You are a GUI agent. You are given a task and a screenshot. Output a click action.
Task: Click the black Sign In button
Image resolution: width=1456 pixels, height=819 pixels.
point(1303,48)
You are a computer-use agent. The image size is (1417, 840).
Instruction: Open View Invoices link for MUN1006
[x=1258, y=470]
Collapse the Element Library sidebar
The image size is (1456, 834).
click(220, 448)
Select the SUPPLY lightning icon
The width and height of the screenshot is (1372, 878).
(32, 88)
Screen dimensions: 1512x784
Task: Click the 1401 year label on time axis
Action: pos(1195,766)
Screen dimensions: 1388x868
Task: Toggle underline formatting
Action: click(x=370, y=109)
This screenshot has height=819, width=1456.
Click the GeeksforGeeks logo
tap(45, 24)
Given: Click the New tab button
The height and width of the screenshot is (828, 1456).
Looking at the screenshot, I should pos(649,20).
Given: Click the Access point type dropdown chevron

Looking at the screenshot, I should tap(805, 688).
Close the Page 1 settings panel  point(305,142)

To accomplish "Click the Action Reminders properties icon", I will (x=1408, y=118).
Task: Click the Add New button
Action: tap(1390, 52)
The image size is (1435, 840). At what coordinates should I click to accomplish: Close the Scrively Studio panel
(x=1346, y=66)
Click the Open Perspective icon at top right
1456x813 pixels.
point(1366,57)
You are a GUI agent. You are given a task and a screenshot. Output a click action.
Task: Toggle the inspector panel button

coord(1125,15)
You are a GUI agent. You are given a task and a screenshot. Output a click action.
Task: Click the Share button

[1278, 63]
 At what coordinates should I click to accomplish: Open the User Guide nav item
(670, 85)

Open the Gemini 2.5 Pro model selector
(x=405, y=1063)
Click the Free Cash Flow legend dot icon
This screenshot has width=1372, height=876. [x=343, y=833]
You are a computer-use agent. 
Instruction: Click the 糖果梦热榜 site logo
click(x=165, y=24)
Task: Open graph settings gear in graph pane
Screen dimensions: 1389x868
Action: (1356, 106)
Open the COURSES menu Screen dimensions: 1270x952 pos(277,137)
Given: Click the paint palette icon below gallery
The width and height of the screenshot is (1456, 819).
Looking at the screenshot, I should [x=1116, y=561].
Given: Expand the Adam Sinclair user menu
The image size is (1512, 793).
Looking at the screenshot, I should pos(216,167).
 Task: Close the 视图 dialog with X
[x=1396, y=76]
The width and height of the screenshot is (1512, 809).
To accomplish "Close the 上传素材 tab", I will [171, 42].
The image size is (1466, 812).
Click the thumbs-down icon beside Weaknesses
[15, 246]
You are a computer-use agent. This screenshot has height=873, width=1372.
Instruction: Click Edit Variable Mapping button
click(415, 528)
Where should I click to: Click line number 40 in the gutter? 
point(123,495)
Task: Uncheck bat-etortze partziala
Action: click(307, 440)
==========
▶ Assignment
Retype the entire listing without altering anything.

▶ Answer box
You are a GUI agent. You are given a task and a screenshot. Output a click action.
Task: Click the black Sign In button
Image resolution: width=1456 pixels, height=819 pixels.
point(1303,48)
You are a computer-use agent. The image size is (1417, 840).
Instruction: Open View Invoices link for MUN1006
[x=1258, y=470]
Collapse the Element Library sidebar
The image size is (1456, 834).
click(220, 448)
Select the SUPPLY lightning icon
The width and height of the screenshot is (1372, 878).
(32, 88)
Screen dimensions: 1512x784
Task: Click the 1401 year label on time axis
Action: pos(1195,766)
Screen dimensions: 1388x868
Task: Toggle underline formatting
Action: click(x=370, y=109)
This screenshot has height=819, width=1456.
Click the GeeksforGeeks logo
tap(45, 24)
Given: Click the New tab button
The height and width of the screenshot is (828, 1456).
Looking at the screenshot, I should pos(649,20).
Given: Click the Access point type dropdown chevron

Looking at the screenshot, I should tap(805, 688).
Close the Page 1 settings panel  point(305,142)

To accomplish "Click the Action Reminders properties icon", I will (x=1408, y=118).
Task: Click the Add New button
Action: tap(1390, 52)
The image size is (1435, 840). At what coordinates should I click to accomplish: Close the Scrively Studio panel
(x=1346, y=66)
Click the Open Perspective icon at top right
1456x813 pixels.
point(1366,57)
You are a GUI agent. You are given a task and a screenshot. Output a click action.
Task: Toggle the inspector panel button

coord(1125,15)
You are a GUI agent. You are given a task and a screenshot. Output a click action.
Task: Click the Share button

[1278, 63]
 At what coordinates should I click to accomplish: Open the User Guide nav item
(670, 85)

Open the Gemini 2.5 Pro model selector
(x=405, y=1063)
Click the Free Cash Flow legend dot icon
This screenshot has width=1372, height=876. [x=343, y=833]
You are a computer-use agent. 
Instruction: Click the 糖果梦热榜 site logo
click(x=165, y=24)
Task: Open graph settings gear in graph pane
Screen dimensions: 1389x868
Action: (1356, 106)
Open the COURSES menu Screen dimensions: 1270x952 pos(277,137)
Given: Click the paint palette icon below gallery
The width and height of the screenshot is (1456, 819).
Looking at the screenshot, I should [x=1116, y=561].
Given: Expand the Adam Sinclair user menu
The image size is (1512, 793).
Looking at the screenshot, I should pos(216,167).
 Task: Close the 视图 dialog with X
[x=1396, y=76]
The width and height of the screenshot is (1512, 809).
To accomplish "Close the 上传素材 tab", I will [171, 42].
The image size is (1466, 812).
Click the thumbs-down icon beside Weaknesses
[15, 246]
You are a computer-use agent. This screenshot has height=873, width=1372.
Instruction: Click Edit Variable Mapping button
click(415, 528)
Where should I click to: Click line number 40 in the gutter? 
point(123,495)
Task: Uncheck bat-etortze partziala
Action: click(307, 440)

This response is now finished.